Roles

The Hasura system has roles attached to every user. This helps in grouping users together and authorizing them for various actions.

The default roles in the system are: anonymous, user and admin.

The anonymous role is attached to every unauthenticated user.

admin role has super-user privileges by default. For example, any user with admin role has all permissions for the data, file microservices.

Any logged-in user is attached the user role by default.

Hasura Auth microservice has APIs to create and manage roles.

Custom roles can be created by using Hasura Auth APIs. Users can be assigned custom roles as well.

Creating roles

Creating roles can be done by users having admin roles.

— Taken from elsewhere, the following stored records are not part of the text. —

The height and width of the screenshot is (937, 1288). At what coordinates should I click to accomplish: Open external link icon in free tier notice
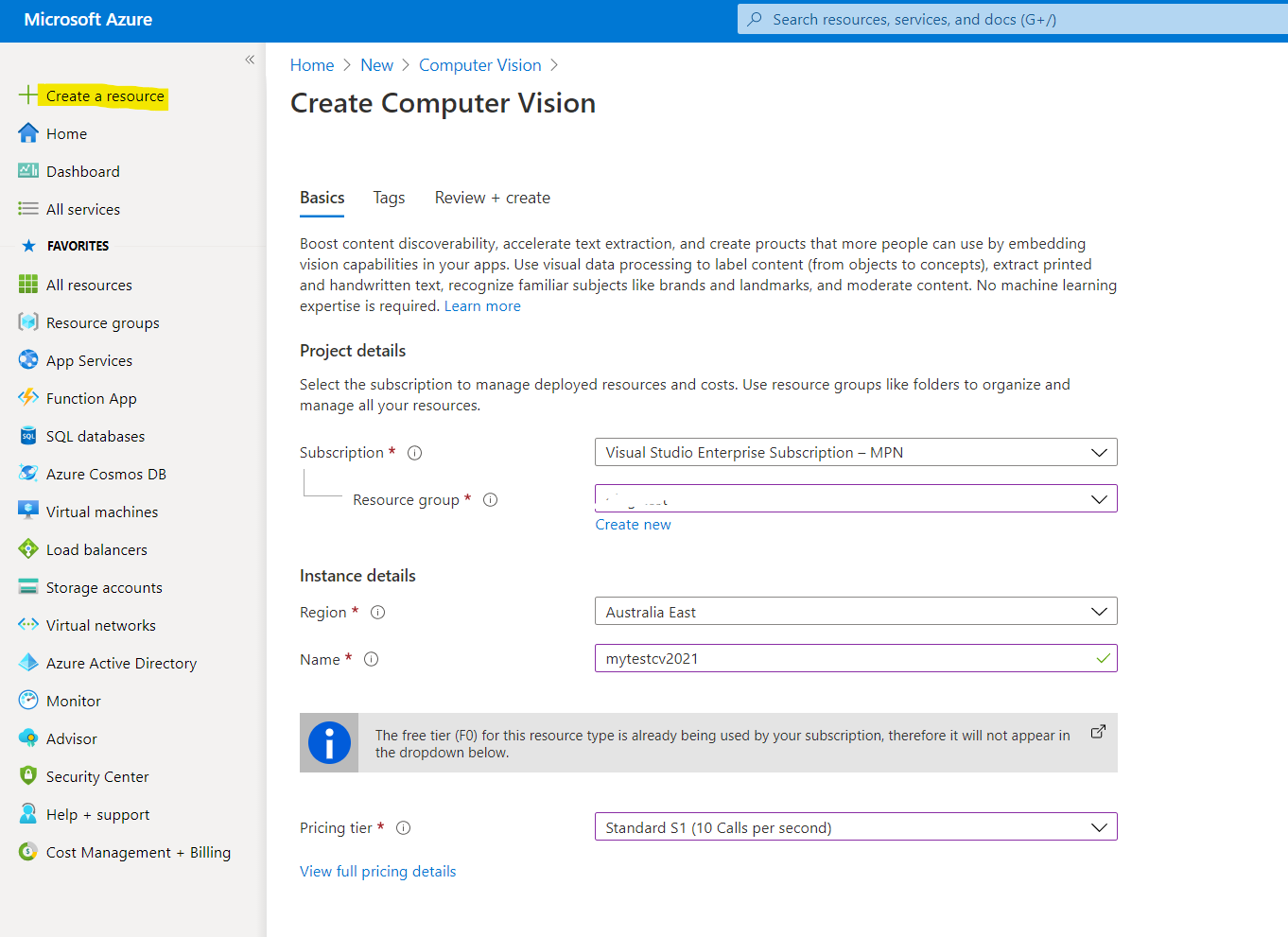click(1098, 732)
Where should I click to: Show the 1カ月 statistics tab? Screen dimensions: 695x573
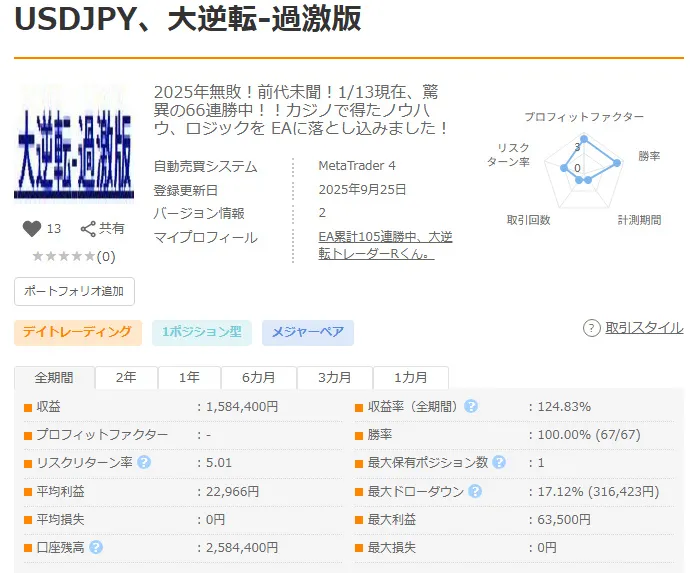pos(411,378)
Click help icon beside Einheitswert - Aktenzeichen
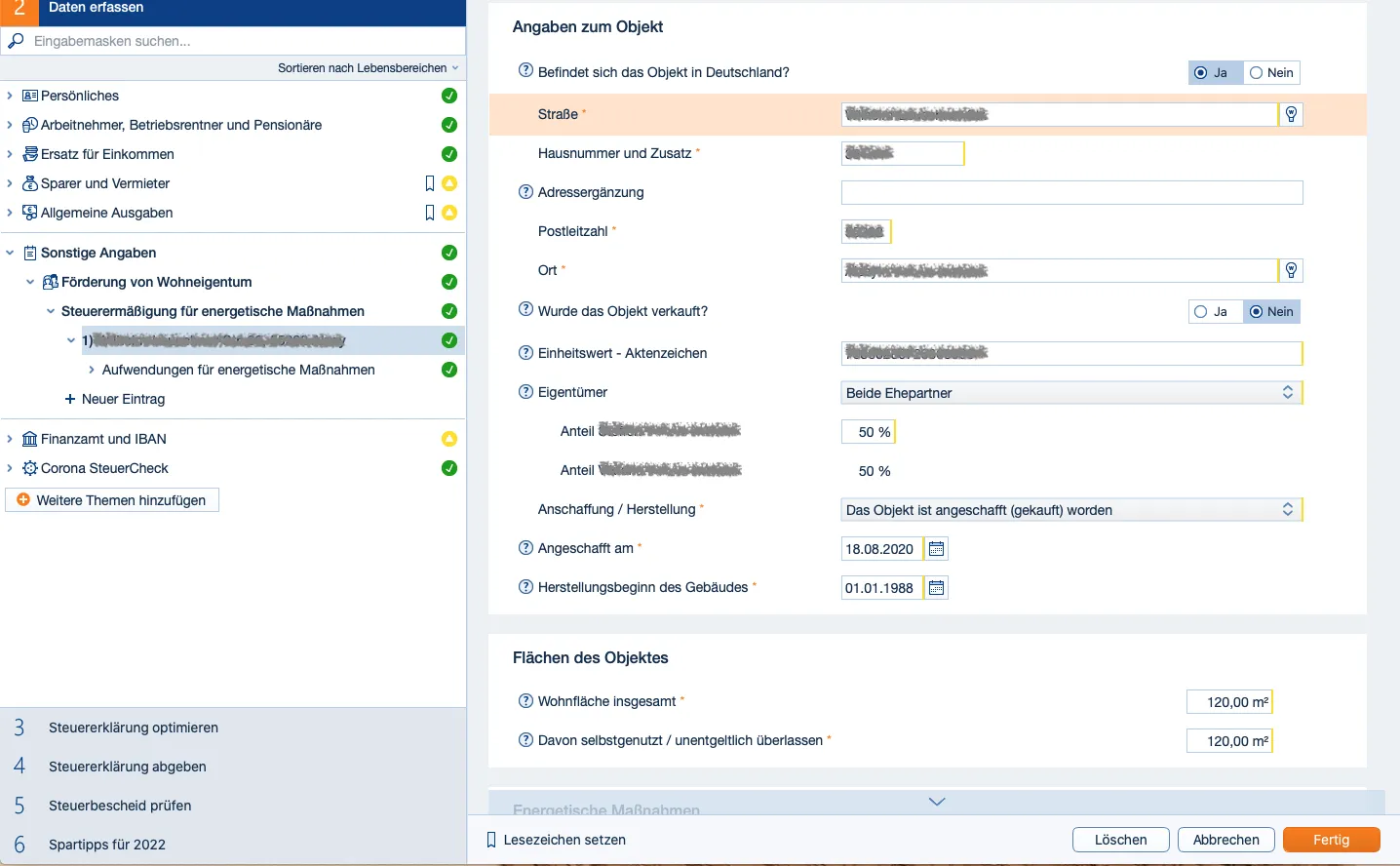Image resolution: width=1400 pixels, height=866 pixels. click(x=525, y=353)
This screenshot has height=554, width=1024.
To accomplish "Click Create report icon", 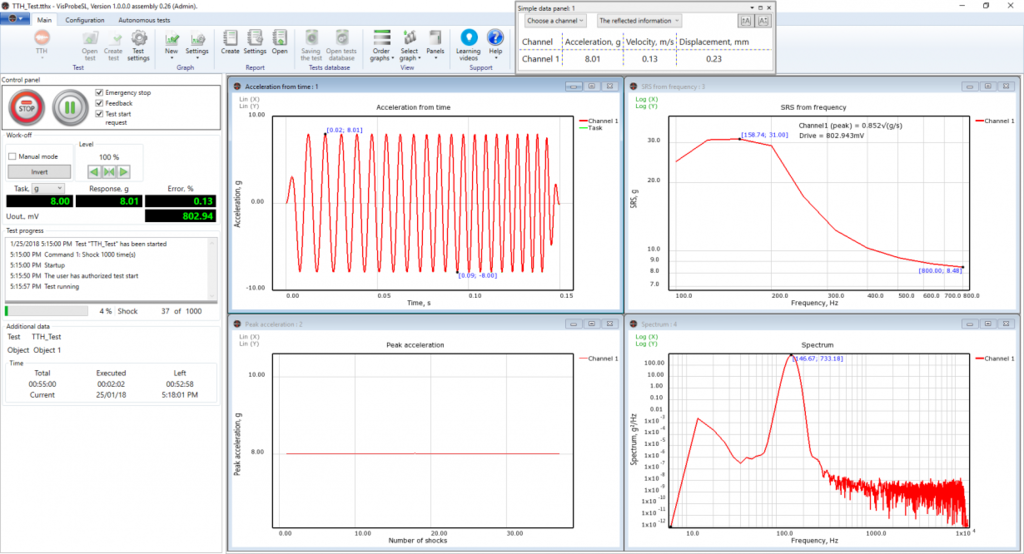I will [x=230, y=39].
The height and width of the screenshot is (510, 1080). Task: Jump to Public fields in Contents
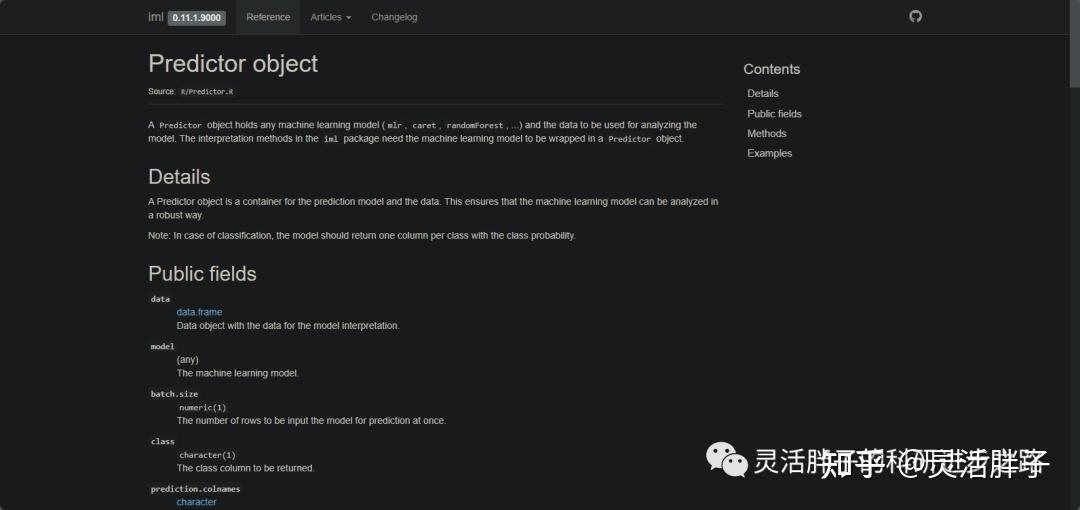click(x=774, y=113)
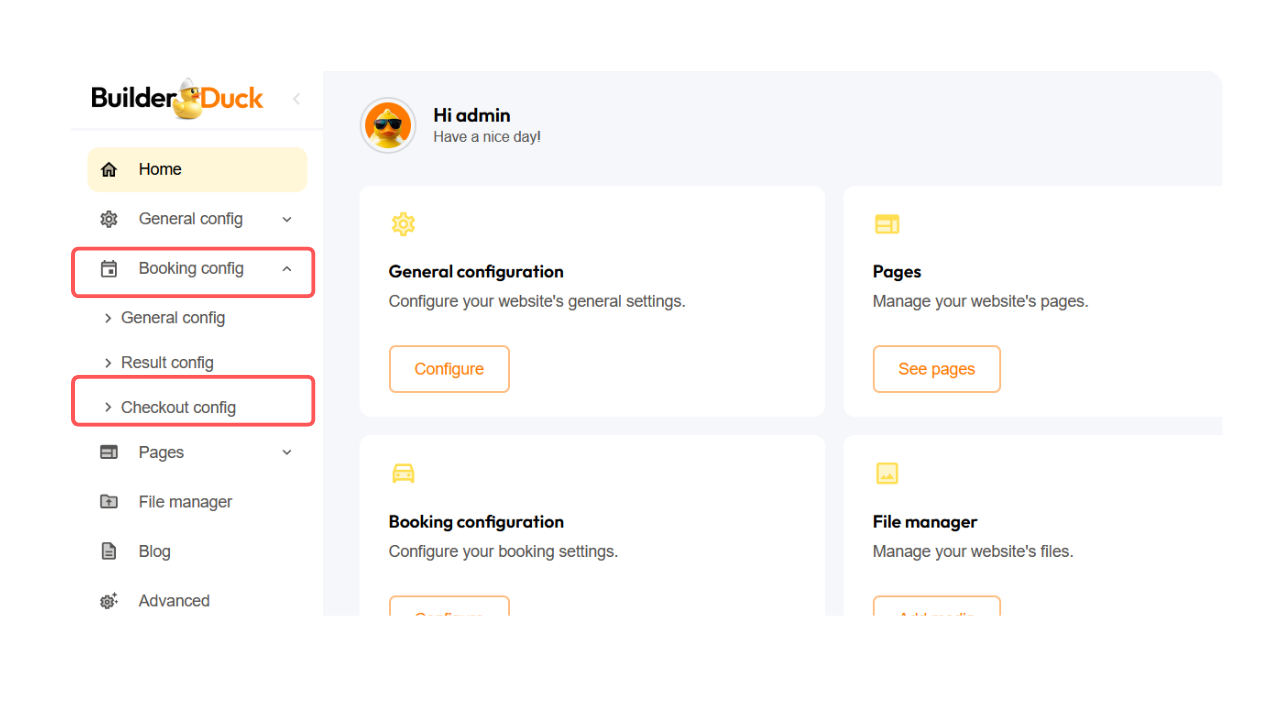The image size is (1280, 720).
Task: Expand the General config sidebar chevron
Action: (287, 219)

To create a role, make a request to the /admin/create-role endpoint.

POST auth.<cluster-name>.hasura-app.io/admin/create-role HTTP/1.1
Content-Type: application/json

{
  "role" : "merchant"
}

Assigning roles

A user can be assigned or unassigned roles. But this can only done by the admin user. Otherwise, any user can request for admin or any other role to escalate privileges for themselves.

To assign role to a user, make a request to /admin/user/add-role endpoint.

POST auth.<cluster-name>.hasura-app.io/admin/user/add-role HTTP/1.1
Content-Type: application/json

{
  "role" : "merchant",
  "hasura_id": 42
}

To remove a role from a user, make a request to /admin/user/remove-role endpoint.

POST auth.<cluster-name>.hasura-app.io/admin/user/remove-role HTTP/1.1
Content-Type: application/json

{
  "role" : "merchant",
  "hasura_id": 42
}

Deleting roles

Deleting roles can be done by users having admin roles.

To delete a role, make a request to the /admin/delete-role endpoint.

POST auth.<cluster-name>.hasura-app.io/admin/delete-role HTTP/1.1
Content-Type: application/json

{
  "role" : "merchant"
}

FAQ

Why is the user role given by default?

Because, this role can be then leveraged by any microservice (running inside the project) to provide authorization and access control mechanisms very easily.

Like, Hasura Auth APIs use this role to allow access to profile management APIs of an user. (Profile management APIs are any API starting with /user. Like email change, password reset etc. APIs.)

To illustrate, the role information is passed in the header by the API gateway when the request reaches the upstream microservice. This microservice can then look at the headers and perform its own authorization and access control easily.

What if the user role is removed from an user?

The user won’t be able to access any profile management(account info, password change, password reset, email change etc. - basically any API behind /user/) APIs, if the user role is removed from an user.

What if the user role itself is removed?

You cannot remove the user role, it is default to the system.

What if a new role needs to be assigned to a user?

You can create custom roles, and use the admin APIs of Hasura Auth to assign roles to an user.

You can also use the project console to assign roles to an user.